The nine Field Regiments are supported by a number of other Engineer units: There is a corps school in Kroonstad in the Free State responsible for training. There is a regular Engineer Support Regiment tasked with supporting the Field Regiments with heavier plant and machinery as well as the following:
n       An integrated (regular and reserve) Construction Regiment. 
n       An integrated (regular and reserve) Military Printing Regiment.
n       An integrated (regular and reserve) Survey and Mapping Regiment.
Engineering in the Air Force and Navy
The South African Air Force and SA Navy has since World War Two (WW2) enjoyed the luxury of mainly operating from well-established base areas. During the liberation struggle few suffered any damage and for the last fifty years, or so, both services have relied on commercial contractors or the public works department rather than in-house engineer troops. With the Navy tipped to take part in peace support operations off Liberia and the SAAF already active in Burundi and the Democratic Republic Congo, this approach may no longer be wise or sustainable. This does not mean the Navy or SAAF needs to establish engineering corps. An agency agreement may be all that is required, along with a review of the SAEC`s abilities. Perhaps a further Engineer support regiment or more construction troops will be needed. Expanding the latter may also allow the SANDF to transfer many of its over-aged infantry there, after suitable retraining as tradesmen or artisans. This will allow the SA Army to retain the soldiers while keeping them gainfully employed.

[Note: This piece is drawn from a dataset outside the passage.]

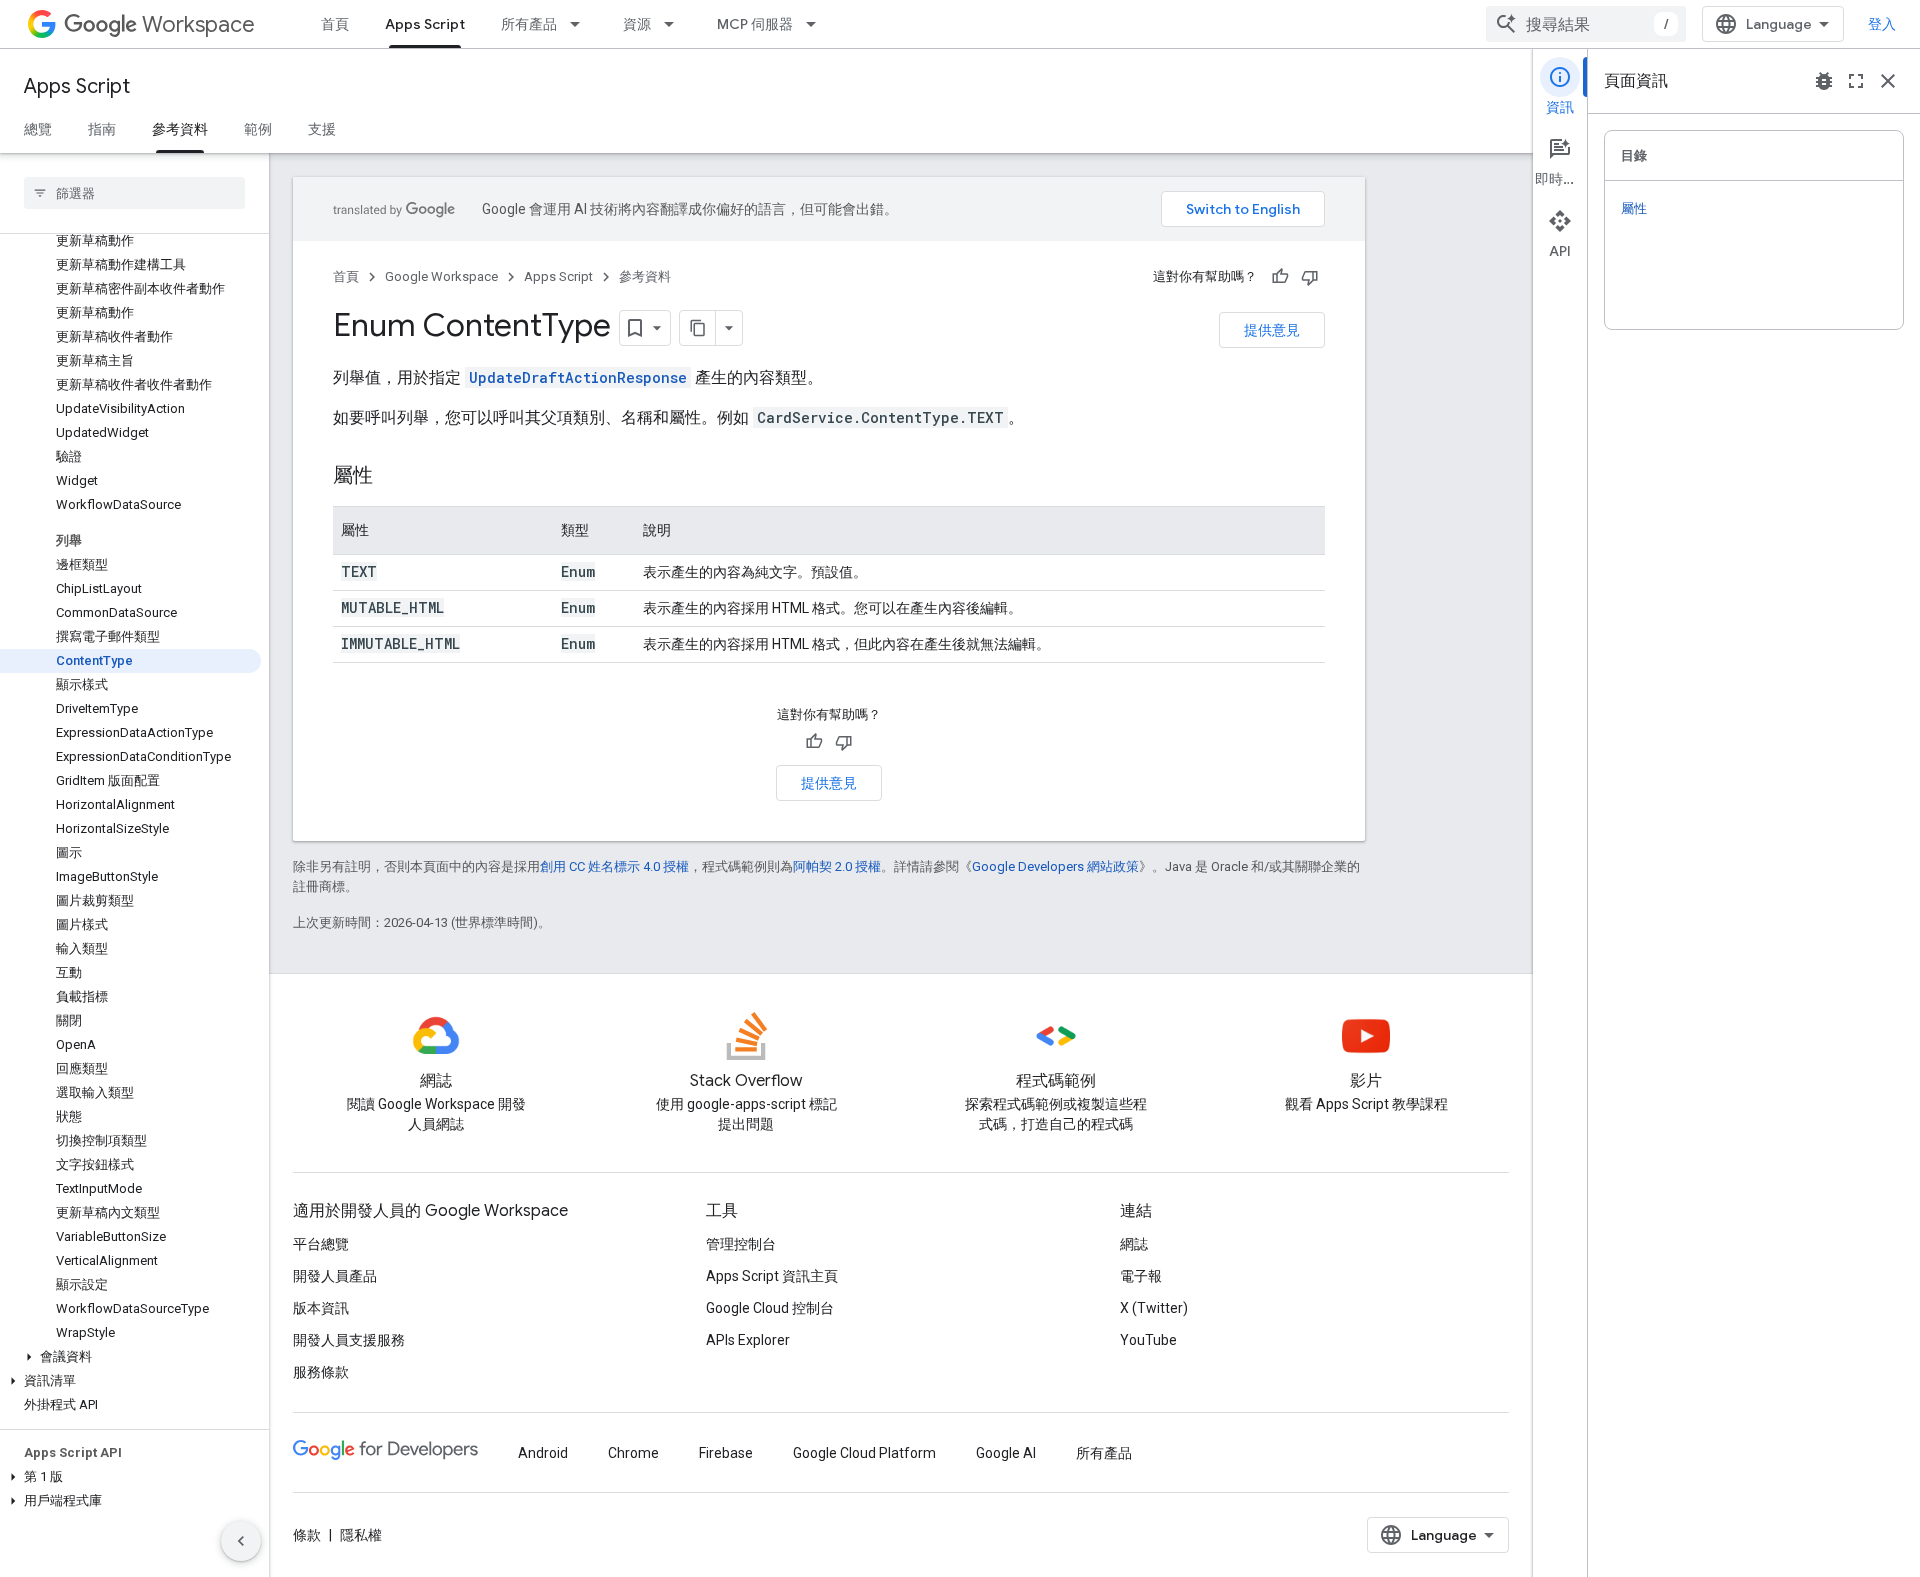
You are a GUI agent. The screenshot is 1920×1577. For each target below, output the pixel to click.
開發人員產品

The SAEC is no stranger to such tasks. During WW2 the corps salvaged several ships and returned numerous bombed-out ports to service, built and maintained air bases in North Africa and Italy and even constructed the current Haifa-Beirut railway, including its several coastal railway tunnels. They further re-opened numerous road tunnels and mountain passes blocked by retreating German forces. In this regard, read Salute the Sappers (8 vols) by Neil Orpen & HJ Martin, as well as Orpen’s Nine Flames. Not mentioned by Orpen was the SAEC`s role in chemical warfare. Mustard gas manufactured at Firgrove (near Somerset West) at Modderfontein (east of Johannesburg) was depoted at North End in Port Elizabeth for use, if required. The requirement never came and the gas shells and containers now lie on the bottom of Algoa Bay.         
When not engaged in building or rebuilding infrastructure abroad in support of peace support operations, they can turn their attention to the SANDF`s many dilapidated offices and barracks, perhaps starting with the appallingly run-down facilities of the SA Army Gymnasium. The military is at present playing a cynical game in terms of which it insists that the Department of Public Works as “landlord” of all state property, including that of the DoD, is responsible for building upkeep. The purpose of the game is to dodge responsibility for the maintenance and upkeep costs.
A growing menace is the use of civilian contractors instead of military personnel. While perfectly feasible in peacetime and no doubt a “cost-saver”, this practice can leave one vulnerable in combat or during peace support operations. Unless they can be placed under military law or their employers can be compelled to keep personnel at their jobs, nothing prevents such civilians from fleeing at the first sound of gunfire. What then?
The SAEC`s equipment is aging. Fortunately, most plant equipment is freely available in the civil market and can be hired for a song, even by the military. However, some equipment, such as the 26 “Leguan” bridgelayers acquired under somewhat dubious circumstances during the previous dispensation are not only not freely commercially supplementable but are complicated to operate. Indeed, it has been known for the local contractor to be called to operate the system during military exercises. But can one count on them? In the forward areas one does not have to wear a uniform to attract bullets.